Tuesday, January 17, 2006
The seemingly never ending (and at times nearly over whelming) struggle to have intense focus is frustrating. Why can't my mind be focused on the things that matter, with sharp clarity.
This isn't to say that I don't focus, but does it have to be such a struggle? Even when I do my best to create an atmosphere that is conducive, my mind is like a child on a playground trying to play on all the equipment at once.
In the middle of meditating and reflecting on things relevanct to the Word of God or things in my mind, my momentum bales off a cliff to crash at the bottom all because of stupid thoughts like, "They forgot to putty that nail hole." Or, "That texture on that wall is so un-evenly sprayed." Even stuff like, "I wish the shadow from this light wouldn't cover only half of this page. I wish it was spread out just a little more, enough to cover the whole page... and just a little dimmer." And just recently, "I can see the lines where the wallpaper is joined." And then the momentum of my focus is crushed in the bottom of the ravine.
I know this has to sound weird to someone who has never had this problem. I would have thought someone was just being goofy or hyper sensitive about stuff a few years ago. But in the last 2 years, I have recognized how... debilitating this can be. It is like there is this sharpness of thought that is no longer there. I feel to young for it to be age.

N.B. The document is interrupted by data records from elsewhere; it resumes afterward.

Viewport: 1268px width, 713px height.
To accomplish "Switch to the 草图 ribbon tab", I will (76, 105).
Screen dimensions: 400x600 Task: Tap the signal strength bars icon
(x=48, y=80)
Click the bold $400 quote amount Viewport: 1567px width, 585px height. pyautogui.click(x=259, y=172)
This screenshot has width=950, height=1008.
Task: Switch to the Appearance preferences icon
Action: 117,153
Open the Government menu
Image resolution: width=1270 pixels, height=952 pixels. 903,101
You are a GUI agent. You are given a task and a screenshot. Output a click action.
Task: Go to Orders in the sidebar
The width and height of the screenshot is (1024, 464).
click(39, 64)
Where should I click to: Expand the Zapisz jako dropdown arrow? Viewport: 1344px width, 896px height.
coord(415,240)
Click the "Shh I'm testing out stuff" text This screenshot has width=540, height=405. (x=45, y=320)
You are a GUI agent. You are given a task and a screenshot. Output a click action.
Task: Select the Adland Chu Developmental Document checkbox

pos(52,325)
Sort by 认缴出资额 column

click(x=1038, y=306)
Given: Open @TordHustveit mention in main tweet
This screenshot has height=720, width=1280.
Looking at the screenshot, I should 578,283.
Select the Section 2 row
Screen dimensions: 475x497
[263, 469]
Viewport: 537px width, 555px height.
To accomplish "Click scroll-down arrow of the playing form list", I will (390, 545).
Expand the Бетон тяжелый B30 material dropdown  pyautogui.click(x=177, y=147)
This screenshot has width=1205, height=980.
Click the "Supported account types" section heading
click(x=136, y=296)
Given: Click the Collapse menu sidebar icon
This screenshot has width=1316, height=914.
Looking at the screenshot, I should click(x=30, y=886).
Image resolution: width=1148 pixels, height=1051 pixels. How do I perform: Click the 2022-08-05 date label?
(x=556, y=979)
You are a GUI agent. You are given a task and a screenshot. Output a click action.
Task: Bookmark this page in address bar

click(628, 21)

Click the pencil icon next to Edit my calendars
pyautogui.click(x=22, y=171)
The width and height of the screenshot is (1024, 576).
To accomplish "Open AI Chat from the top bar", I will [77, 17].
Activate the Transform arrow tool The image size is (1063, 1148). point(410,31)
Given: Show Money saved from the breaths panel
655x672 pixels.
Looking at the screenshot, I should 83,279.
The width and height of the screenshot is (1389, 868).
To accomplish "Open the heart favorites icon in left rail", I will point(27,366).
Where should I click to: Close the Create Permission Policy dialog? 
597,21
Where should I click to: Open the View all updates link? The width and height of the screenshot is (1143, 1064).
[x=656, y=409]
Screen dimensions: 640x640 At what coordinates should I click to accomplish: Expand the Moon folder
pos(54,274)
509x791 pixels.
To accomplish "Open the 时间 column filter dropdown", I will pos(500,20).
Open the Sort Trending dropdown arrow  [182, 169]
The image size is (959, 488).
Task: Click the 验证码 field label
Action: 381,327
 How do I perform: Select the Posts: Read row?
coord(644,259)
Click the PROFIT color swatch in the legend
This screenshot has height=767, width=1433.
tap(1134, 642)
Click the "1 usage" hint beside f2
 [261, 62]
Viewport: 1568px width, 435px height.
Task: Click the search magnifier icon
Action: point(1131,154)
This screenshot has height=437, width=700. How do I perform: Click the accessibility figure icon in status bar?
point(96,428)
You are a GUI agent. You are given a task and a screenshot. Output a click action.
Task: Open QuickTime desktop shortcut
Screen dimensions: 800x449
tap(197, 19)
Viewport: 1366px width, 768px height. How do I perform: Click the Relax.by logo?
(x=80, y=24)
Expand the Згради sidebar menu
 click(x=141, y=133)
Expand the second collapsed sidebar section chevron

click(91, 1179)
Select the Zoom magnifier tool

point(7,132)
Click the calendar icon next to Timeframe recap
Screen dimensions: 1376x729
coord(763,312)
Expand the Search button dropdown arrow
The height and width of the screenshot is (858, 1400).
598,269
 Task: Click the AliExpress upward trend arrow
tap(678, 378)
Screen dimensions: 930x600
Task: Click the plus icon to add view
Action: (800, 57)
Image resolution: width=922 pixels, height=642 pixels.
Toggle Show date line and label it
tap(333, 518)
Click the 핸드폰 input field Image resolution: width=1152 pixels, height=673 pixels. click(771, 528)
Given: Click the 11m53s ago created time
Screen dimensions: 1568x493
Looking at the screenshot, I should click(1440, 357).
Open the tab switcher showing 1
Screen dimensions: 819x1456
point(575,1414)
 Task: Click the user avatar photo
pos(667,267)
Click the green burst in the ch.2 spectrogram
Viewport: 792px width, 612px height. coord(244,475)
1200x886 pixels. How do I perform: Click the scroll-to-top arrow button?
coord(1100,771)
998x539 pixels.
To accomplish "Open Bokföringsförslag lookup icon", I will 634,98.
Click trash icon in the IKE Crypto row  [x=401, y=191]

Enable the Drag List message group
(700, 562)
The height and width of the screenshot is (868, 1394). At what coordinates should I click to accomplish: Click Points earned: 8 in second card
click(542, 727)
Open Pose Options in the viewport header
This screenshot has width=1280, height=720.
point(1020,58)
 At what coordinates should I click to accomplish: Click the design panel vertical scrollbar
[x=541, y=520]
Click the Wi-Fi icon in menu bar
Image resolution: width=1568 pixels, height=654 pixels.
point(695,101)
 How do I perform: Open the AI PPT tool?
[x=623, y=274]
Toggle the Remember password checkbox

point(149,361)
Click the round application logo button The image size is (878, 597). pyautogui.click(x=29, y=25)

Just as a mile is walked one step at a time, and a million dollars is gained 1 dollar at a time, I know I must keep trying one day at a time to focus. It is just so frustrating (as this picture would be to a golfer) to have such a fog to fight through. Always feeling like you are short of where you want to be in clarity and focus.
Proper food consumption is part of the issue. (for a later discussion if you object) I am doing my best to let the mental food that I consume to be edificatous and less entertainment. But the physical food isn't near to the standard I would like it to be as far as eating healthy. It isn't in total disregard either. I just need to continue to make this an absolute priority.